> Job a
List every question asked in the page on St. Thomas More below.

> Supplied text
# # # # # # #

St. Thomas More - The Sanity of Sanctity (jul6sos.htm)


July 6
Traditional Feast of St. Thomas More

God wanted More and Thomas More complied

A man for all seasons and all reasons was not reason enough for the ruthless Henry VIII to stay his hand of execution and seal his own soul in a vortex of further sin by condemning the innocent St. Thomas More to death. Do you really think the Modernists will be any less lenient when we stand against the false church of conciliarism? We have already seen that anything goes except if you are a Traditional Catholic. We must be willing to have the guts and grace that this holy martyr for the true Faith had. Are we ready to do that? Are we ready to stand alone?

    Though there is no commemoration for the historical traditional feast of Saint Thomas More, it is most important to know who this layman was, what he stood for, and why he was willing to die for Christ and holy Mother Church.

# # # # # # #

(Document and screenshot pointing rows)
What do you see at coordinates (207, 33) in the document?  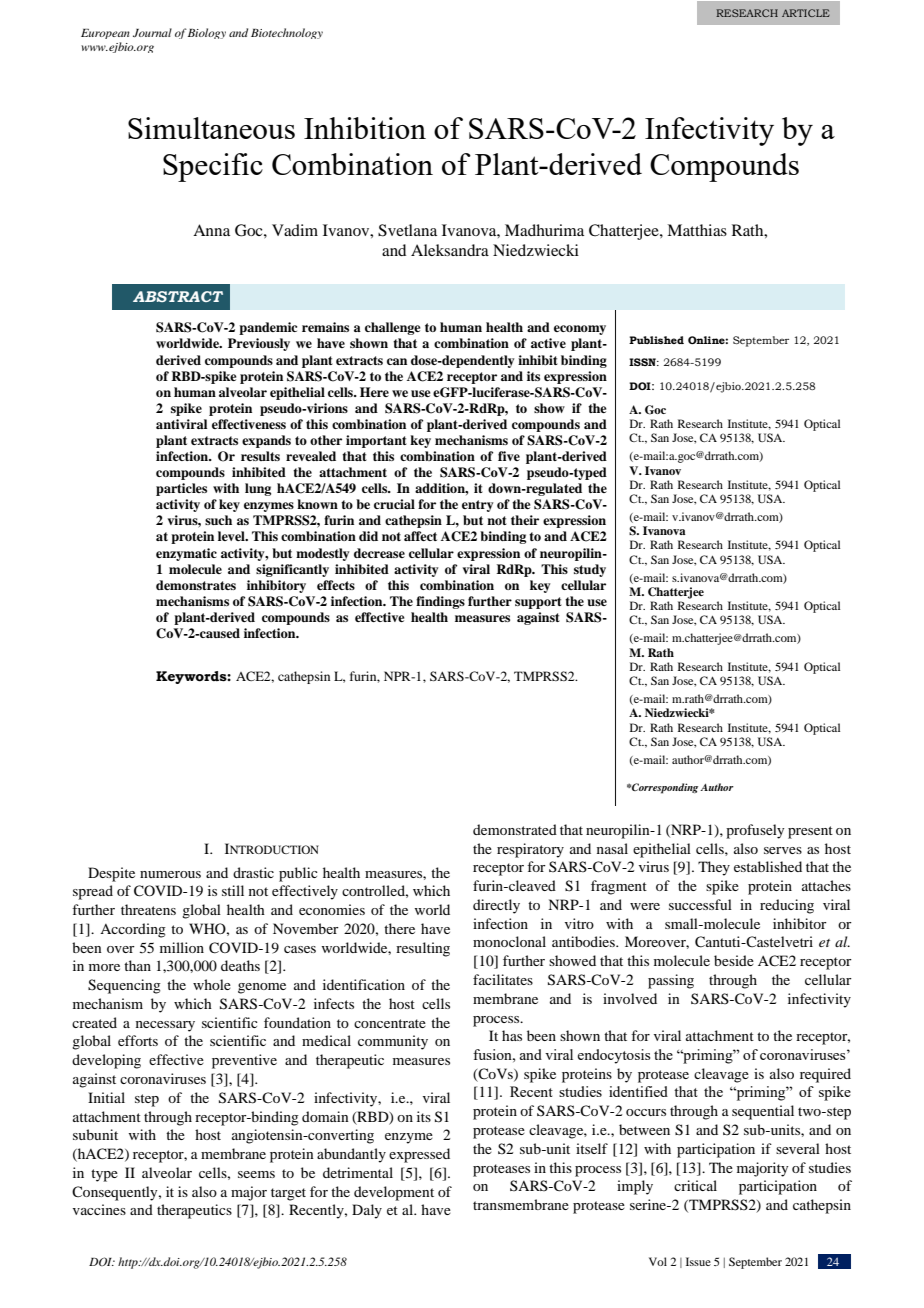 I see `Biology` at bounding box center [207, 33].
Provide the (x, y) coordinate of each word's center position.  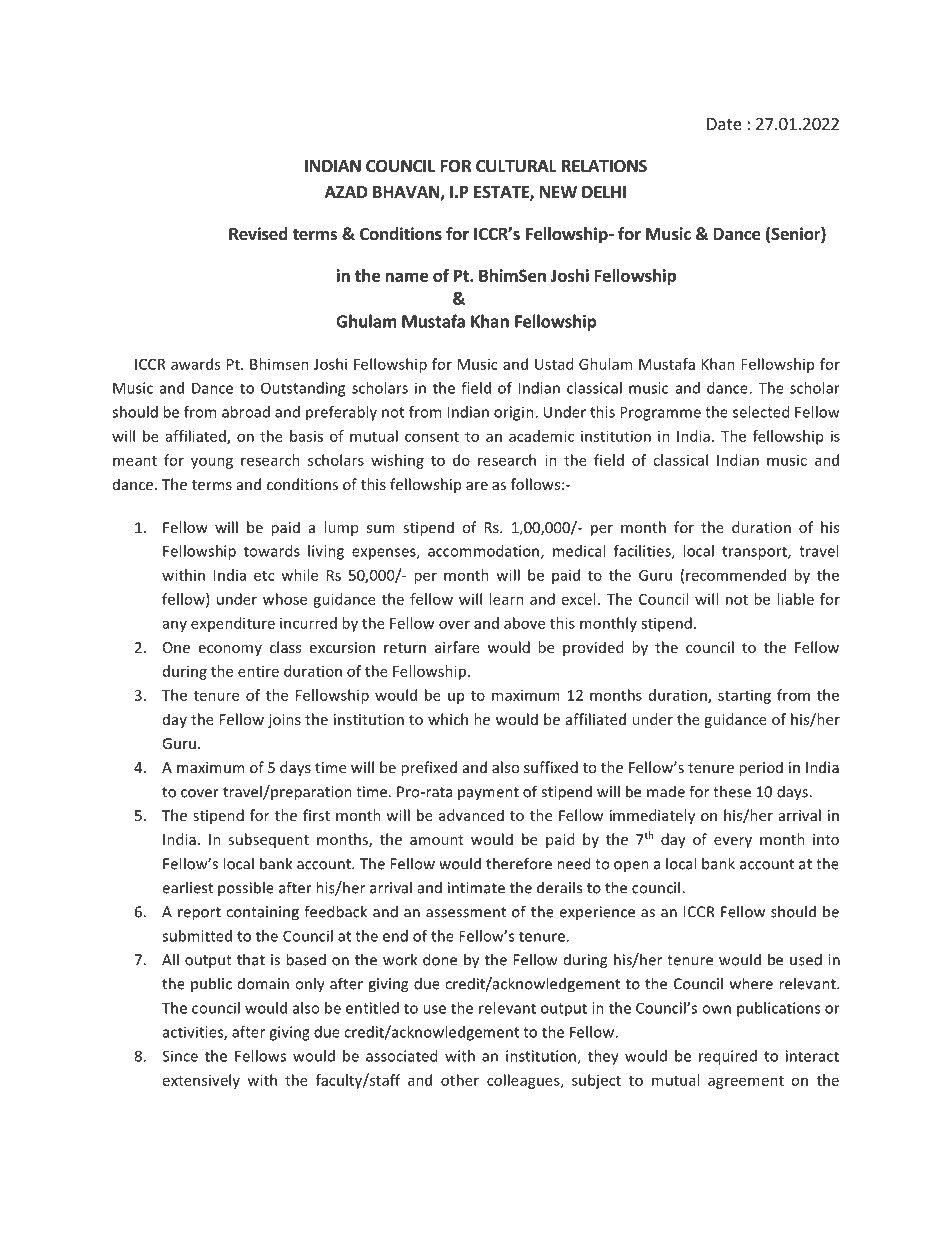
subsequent (268, 840)
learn (506, 599)
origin (515, 413)
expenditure (233, 624)
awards (195, 364)
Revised (258, 234)
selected (761, 412)
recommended (736, 575)
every (733, 842)
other (460, 1080)
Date (724, 124)
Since (180, 1056)
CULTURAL (516, 166)
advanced (471, 815)
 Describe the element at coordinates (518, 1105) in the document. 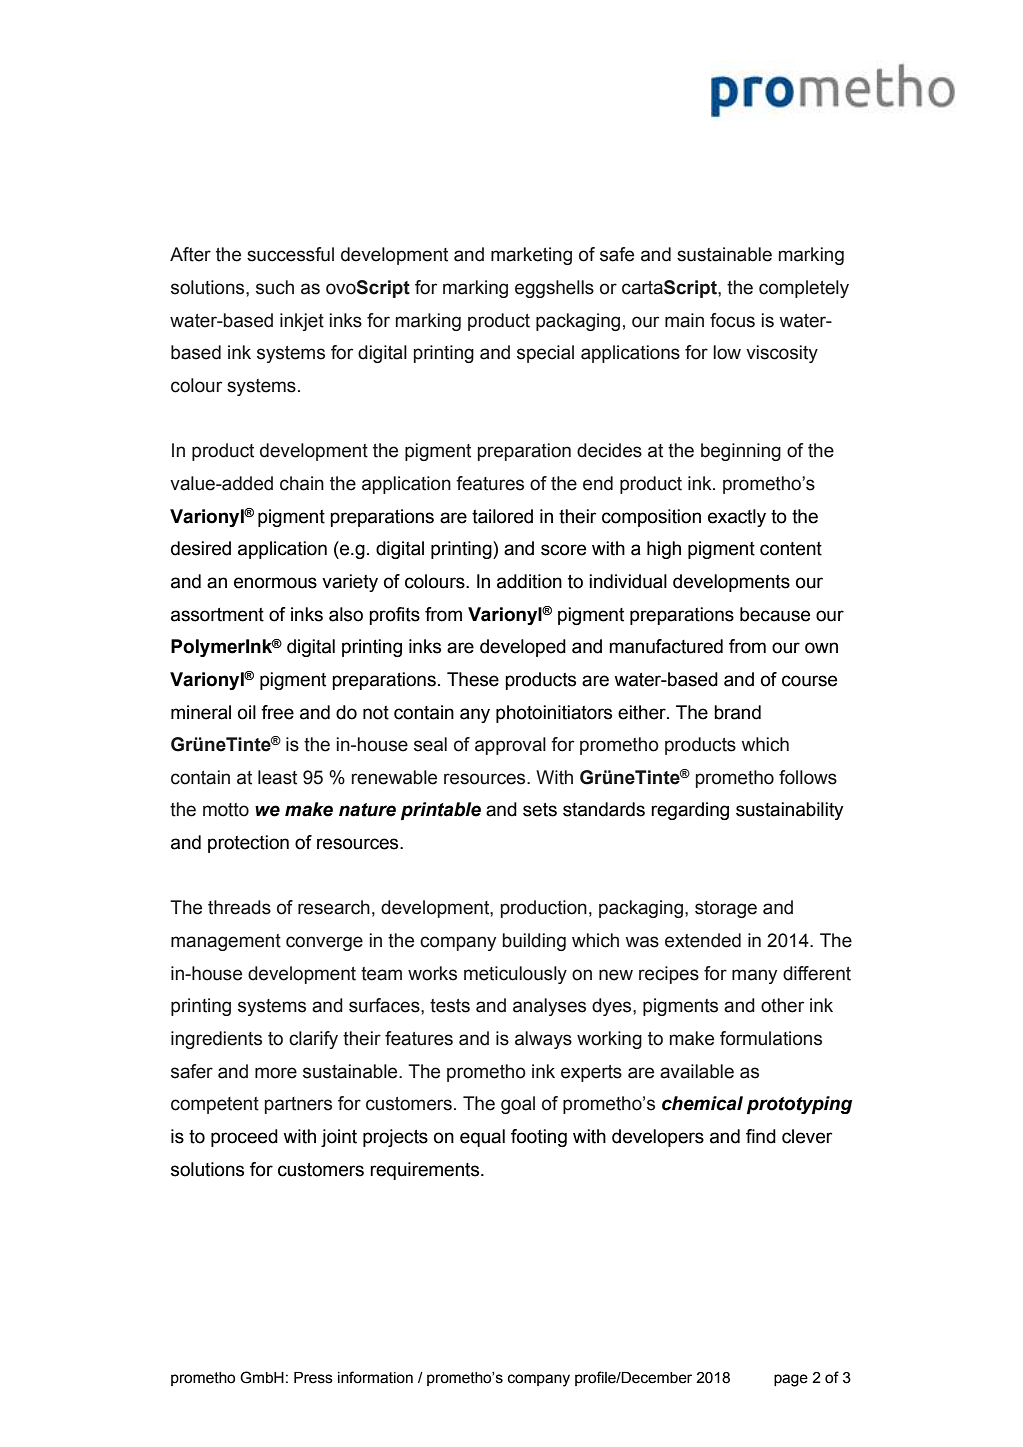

# # # # # # #

> Job b
Swap "document" for "page" in the rows, starting with the row that contains "selected (761, 412)" and going on through the last row, and write those rows out again with everything else unchanged and the pictures left out.

> Correct output a
Do you really think the Modernists will be any less lenient when we stand against the false church of conciliarism?
Are we ready to do that?
Are we ready to stand alone?

> Correct output b
selected (761, 412)
recommended (736, 575)
every (733, 842)
other (460, 1080)
Date (724, 124)
Since (180, 1056)
CULTURAL (516, 166)
advanced (471, 815)
 Describe the element at coordinates (518, 1105) in the page. 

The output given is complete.